In both cases, there are subscription and redemption fees, although in the Sabadell fund there will be quarterly liquidity windows where the redemption fee will not be applied. These windows take on importance in the new guaranteed ones, but also in those that are already active. There are many clients who, due to the Covid-19 health and economic crisis, may need to liquidize their fund positions to draw on their savings in the face of an emergency in the short term, and guaranteed funds are beginning to show you as a last resort.

Gescooperativo, the manager of the associated rural savings banks at Banco Cooperativo, has taken a step forward in this regard and has included Additional liquidity windows in its Rural 2027 Stock Market Guarantee, Rural Guaranteed 2027 and Rural 4 Fixed Income Guarantee funds. The first two have added new liquidity windows to their brochures on November 10 of each year, until the expiration of their respective strategies, while the third has done the same on January 15 of each year. Thus, these funds will now have semi-annual exit points with no refund fee, doubling until between 14 and 16 total liquidity windows.

NEW STARTING GUN AFTER THE 2012 PEAK

Guaranteed fixed-yield funds skyrocketed in the great financial crisis of 2008. In 2007, they managed nearly 17.6 billion euros, according to Inverco. A year later, when the crisis exploded globally after the bankruptcy of Lehman Brothers, its assets already amounted to more than 21,250 million, and in 2012, the year in which Mario Draghi delivered his famous “Whatever it takes”, his assets had climbed to close to 36.4 billion, its all-time high. Since then, the risk premium in the countries of the euro zone has been relaxed and progressively stopped building.

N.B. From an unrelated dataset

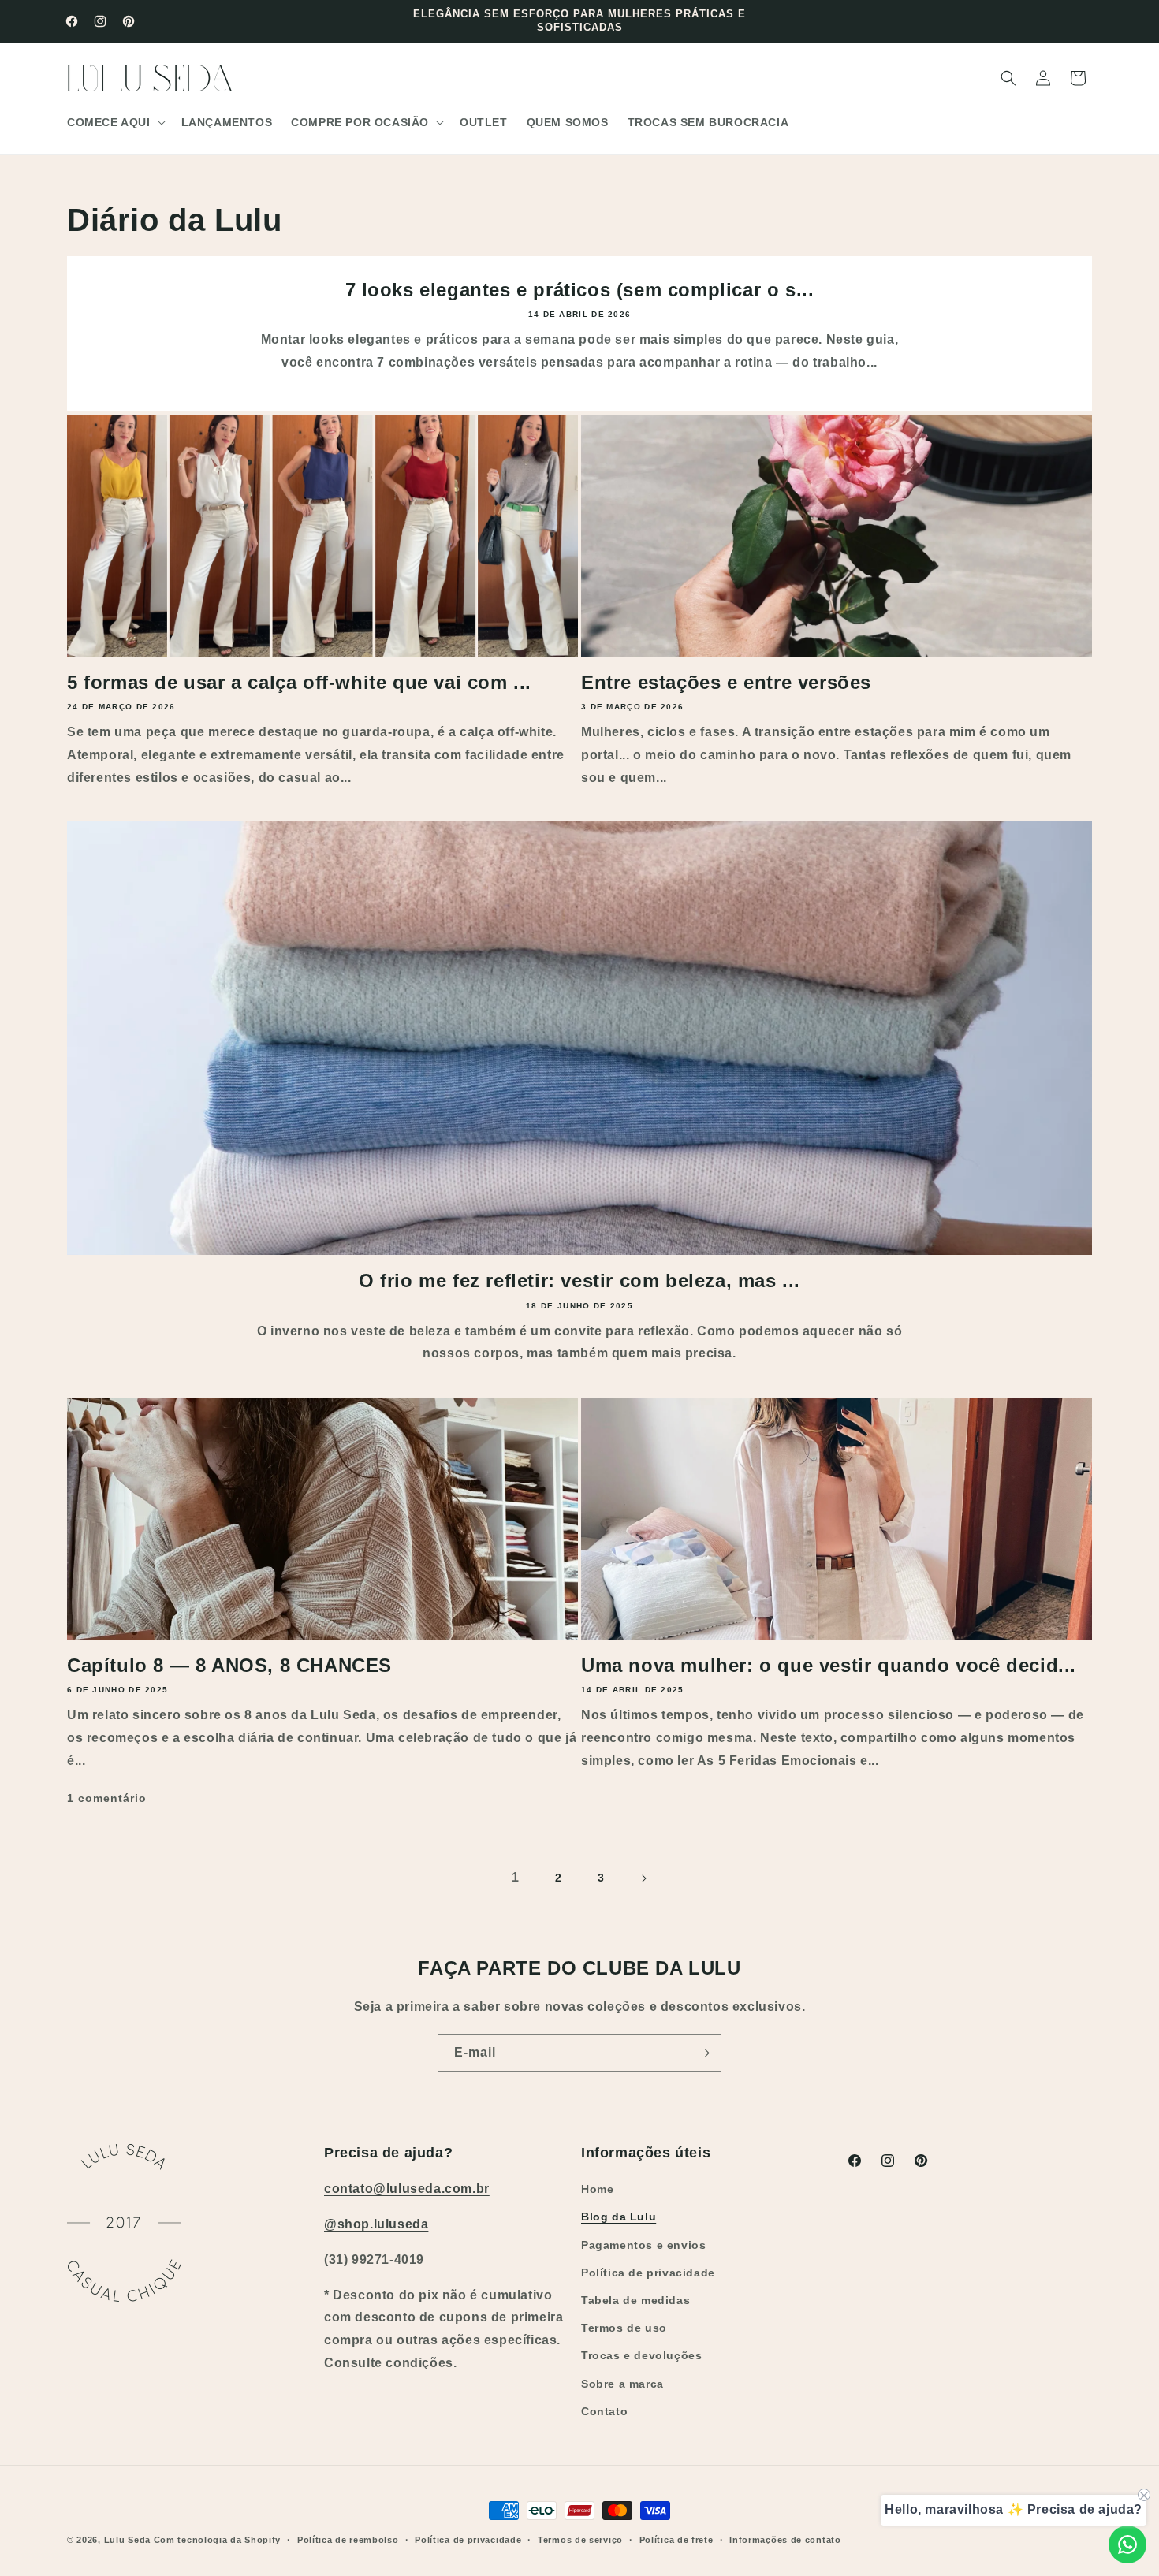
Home (597, 2189)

Today, its assets barely touch 4,800 million.

The renewed starting pistol shot was given by Mapfre Asset Management, with the Mapfre Sanitary Commitment. It is a three-year guaranteed fund (until 2023) which has as its underlying asset a bond issued by the Community of Madrid intended exclusively for the fight against Covid-19. It will offer a 3% return in the three years payable at maturity, at a rate of almost 1% a year, "well above bond yield", which has been issued at 0.36%, thanks to an additional contribution from the manager itself, close to one million euros. The bond issue has been fully subscribed by Mapfre AM, which has been the promoter of the initiative.